- UPS' planned acquisition of Happy Returns will allow it to provide a consolidated returns service for its larger retail customers, CEO Carol Tomé said on an earnings call last week.
- "Retailers estimate that between 20% and 30% of all online orders are returned, and it costs them on average, about $33 to process that return," Tomé said. "So with Happy Returns, we're going to offer consolidated returns for our customers, which will reduce their handling costs."
- Returns at Happy Returns locations are aggregated across merchants and shipped together to company Return Hubs, which sort and palletize items for bulk shipping back to the original merchant. Happy Returns says this can save merchants up to 40% on return shipping.
New acquisitions, including the Happy Returns deal, are one approach UPS is taking to grow "ahead of the market" in small parcel delivery, Tomé said. Purchase terms weren't disclosed, but the CEO said the acquisition plus the purchase of MNX Global Logistics will total about $1.3 billion once they both close.
UPS' returns business has seen a surge in growth since the COVID-19 pandemic accelerated e-commerce activity, and the company wants to expand further into reverse logistics to build out its logistics-as-a-service offering.
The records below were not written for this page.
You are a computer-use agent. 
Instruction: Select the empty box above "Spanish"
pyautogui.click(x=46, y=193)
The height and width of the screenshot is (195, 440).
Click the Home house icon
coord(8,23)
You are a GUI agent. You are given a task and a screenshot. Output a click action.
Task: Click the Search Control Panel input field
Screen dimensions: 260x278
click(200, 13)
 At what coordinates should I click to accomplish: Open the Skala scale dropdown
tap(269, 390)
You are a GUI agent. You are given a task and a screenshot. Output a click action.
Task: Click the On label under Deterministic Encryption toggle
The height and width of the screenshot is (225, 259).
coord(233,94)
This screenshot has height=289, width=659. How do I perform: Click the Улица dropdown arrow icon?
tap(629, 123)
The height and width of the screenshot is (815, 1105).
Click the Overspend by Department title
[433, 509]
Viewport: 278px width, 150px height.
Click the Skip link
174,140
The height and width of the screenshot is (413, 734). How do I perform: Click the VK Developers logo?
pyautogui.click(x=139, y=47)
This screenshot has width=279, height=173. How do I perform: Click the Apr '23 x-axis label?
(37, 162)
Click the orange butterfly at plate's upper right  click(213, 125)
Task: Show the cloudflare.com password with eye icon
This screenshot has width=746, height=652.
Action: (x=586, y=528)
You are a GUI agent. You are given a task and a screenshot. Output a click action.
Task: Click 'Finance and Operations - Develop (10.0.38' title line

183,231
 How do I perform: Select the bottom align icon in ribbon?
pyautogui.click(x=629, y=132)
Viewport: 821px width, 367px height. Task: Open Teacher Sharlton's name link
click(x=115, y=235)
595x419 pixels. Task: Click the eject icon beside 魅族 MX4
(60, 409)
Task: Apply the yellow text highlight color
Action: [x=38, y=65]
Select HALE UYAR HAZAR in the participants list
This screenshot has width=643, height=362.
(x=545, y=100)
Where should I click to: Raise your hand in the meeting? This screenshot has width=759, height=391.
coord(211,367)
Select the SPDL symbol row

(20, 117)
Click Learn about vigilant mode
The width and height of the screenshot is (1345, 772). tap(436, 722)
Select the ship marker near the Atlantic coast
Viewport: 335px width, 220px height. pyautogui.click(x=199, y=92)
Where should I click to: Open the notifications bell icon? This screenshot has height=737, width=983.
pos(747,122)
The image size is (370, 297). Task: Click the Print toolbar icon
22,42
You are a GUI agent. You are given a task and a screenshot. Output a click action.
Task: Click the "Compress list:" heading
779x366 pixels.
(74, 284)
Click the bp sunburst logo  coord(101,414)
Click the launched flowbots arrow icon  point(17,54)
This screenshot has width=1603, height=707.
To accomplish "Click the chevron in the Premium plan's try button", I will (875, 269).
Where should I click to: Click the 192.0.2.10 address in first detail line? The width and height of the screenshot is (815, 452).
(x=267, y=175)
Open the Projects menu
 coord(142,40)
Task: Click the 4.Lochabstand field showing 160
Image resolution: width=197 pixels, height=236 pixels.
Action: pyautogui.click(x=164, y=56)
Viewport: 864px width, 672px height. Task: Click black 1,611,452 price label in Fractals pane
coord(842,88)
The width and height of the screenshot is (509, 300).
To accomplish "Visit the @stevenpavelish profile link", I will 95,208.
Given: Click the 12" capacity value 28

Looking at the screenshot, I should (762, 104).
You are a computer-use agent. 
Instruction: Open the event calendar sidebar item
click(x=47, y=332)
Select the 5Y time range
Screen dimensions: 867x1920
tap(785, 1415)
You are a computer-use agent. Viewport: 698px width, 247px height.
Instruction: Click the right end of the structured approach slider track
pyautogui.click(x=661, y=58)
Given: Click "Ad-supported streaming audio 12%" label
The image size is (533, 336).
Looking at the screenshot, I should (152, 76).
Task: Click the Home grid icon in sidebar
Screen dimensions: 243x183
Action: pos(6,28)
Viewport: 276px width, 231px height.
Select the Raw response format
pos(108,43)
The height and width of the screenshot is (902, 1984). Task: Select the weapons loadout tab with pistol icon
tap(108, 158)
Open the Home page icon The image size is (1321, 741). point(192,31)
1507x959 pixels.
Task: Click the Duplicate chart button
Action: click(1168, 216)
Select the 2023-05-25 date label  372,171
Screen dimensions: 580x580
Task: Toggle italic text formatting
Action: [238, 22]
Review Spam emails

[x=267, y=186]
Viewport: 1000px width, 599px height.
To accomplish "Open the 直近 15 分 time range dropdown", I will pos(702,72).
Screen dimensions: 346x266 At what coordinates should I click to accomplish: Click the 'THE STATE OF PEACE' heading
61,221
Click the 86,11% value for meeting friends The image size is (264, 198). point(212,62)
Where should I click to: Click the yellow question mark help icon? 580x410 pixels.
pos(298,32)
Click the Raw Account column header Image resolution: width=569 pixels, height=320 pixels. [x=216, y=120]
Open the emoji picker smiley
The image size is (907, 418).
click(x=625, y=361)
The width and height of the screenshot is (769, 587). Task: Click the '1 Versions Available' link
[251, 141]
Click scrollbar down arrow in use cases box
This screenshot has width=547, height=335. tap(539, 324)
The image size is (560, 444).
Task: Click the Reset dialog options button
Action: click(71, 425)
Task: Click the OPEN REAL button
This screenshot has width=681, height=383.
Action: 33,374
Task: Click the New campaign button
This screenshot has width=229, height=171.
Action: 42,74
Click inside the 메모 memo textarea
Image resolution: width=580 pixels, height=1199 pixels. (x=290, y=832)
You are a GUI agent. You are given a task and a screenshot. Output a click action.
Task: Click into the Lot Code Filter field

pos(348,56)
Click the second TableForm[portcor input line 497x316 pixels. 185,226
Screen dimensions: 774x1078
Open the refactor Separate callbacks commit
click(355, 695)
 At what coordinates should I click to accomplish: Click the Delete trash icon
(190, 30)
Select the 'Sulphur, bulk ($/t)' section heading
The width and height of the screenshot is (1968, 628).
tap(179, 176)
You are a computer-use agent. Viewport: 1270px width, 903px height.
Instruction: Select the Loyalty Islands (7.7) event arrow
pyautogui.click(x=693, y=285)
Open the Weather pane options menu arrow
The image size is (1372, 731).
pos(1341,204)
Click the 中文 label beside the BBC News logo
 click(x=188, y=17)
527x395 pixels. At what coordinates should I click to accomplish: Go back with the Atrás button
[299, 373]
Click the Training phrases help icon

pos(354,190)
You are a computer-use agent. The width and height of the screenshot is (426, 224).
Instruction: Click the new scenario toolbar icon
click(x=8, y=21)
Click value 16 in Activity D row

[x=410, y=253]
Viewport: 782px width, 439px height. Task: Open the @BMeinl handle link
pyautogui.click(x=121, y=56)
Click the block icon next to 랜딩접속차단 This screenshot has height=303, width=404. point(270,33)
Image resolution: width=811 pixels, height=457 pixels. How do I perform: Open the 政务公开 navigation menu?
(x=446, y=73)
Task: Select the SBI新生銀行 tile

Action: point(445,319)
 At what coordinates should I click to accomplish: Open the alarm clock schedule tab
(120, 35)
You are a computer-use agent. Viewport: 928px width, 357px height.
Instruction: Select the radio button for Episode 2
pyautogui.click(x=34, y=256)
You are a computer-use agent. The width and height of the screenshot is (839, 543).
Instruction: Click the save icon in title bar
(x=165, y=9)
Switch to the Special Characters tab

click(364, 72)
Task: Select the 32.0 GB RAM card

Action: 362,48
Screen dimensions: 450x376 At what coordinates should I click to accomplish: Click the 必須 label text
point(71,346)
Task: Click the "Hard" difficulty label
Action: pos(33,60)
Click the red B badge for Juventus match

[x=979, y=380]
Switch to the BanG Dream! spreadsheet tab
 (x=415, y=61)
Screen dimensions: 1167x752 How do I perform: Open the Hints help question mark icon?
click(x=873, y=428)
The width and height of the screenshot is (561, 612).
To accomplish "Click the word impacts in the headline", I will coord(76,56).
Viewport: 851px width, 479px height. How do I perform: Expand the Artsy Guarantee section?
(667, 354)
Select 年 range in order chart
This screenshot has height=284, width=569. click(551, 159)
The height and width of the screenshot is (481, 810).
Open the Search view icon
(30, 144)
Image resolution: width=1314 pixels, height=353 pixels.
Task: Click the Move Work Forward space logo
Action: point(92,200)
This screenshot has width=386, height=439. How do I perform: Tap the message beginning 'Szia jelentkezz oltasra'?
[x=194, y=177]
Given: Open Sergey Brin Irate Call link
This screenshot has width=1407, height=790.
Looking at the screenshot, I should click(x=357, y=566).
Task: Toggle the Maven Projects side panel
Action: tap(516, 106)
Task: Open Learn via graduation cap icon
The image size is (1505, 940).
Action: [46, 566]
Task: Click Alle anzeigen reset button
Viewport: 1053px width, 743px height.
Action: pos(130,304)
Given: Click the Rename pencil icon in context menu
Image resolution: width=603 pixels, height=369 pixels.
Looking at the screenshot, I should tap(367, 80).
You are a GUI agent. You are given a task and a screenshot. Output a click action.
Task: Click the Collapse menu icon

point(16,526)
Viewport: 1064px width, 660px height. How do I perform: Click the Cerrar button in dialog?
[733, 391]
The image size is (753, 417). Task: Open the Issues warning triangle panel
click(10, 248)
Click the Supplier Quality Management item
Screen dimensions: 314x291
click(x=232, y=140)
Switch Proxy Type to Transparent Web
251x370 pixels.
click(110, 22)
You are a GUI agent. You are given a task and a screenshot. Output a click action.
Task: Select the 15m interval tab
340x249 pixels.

Happy Returns' robust returns network provides a straightforward opportunity for UPS to do just that.
RMW Commerce Consulting founder and CEO Rick Watson said the deal is "a win for everyone," in part by expanding the number of Happy Returns locations. The company has established more than 10,000 "Return Bars" for customers to make box-free returns, including at Ulta Beauty, Petco, Staples and GameStop stores. Under UPS, that number will grow to 12,000-plus locations.
"So, better for customers, more profitable for UPS, and broader reach? Sounds like UPS could take even more share in returns," Watson said in a LinkedIn post.
Some of Happy Returns' current locations are tied to UPS rival FedEx. In 2020, the company announced an agreement with FedEx to expand its in-person returns service to more than 2,000 FedEx Office locations. FedEx has since rolled out its own consolidated returns service that leverages its less-than-truckload services.
"[It's] going to be interesting to see if Happy Returns stays in FedEx locations or is this more a tech play to get the Happy Returns tech in UPS stores and out of FedEx," said Paul Stroup, a former senior manager of data science with Amazon, in a LinkedIn post.
The deal also gives UPS closer ties to the more than 800 merchants currently using Happy Returns, including Lands' End, Levi's and Gymshark. Much of UPS' returns volume has historically been driven by Amazon customers at The UPS Store locations, but those returns have become more expensive for some shoppers this year.
"While UPS has a great experience, and they accept Amazon returns, it's expensive, at least relative to what consumers have been used to," Watson said.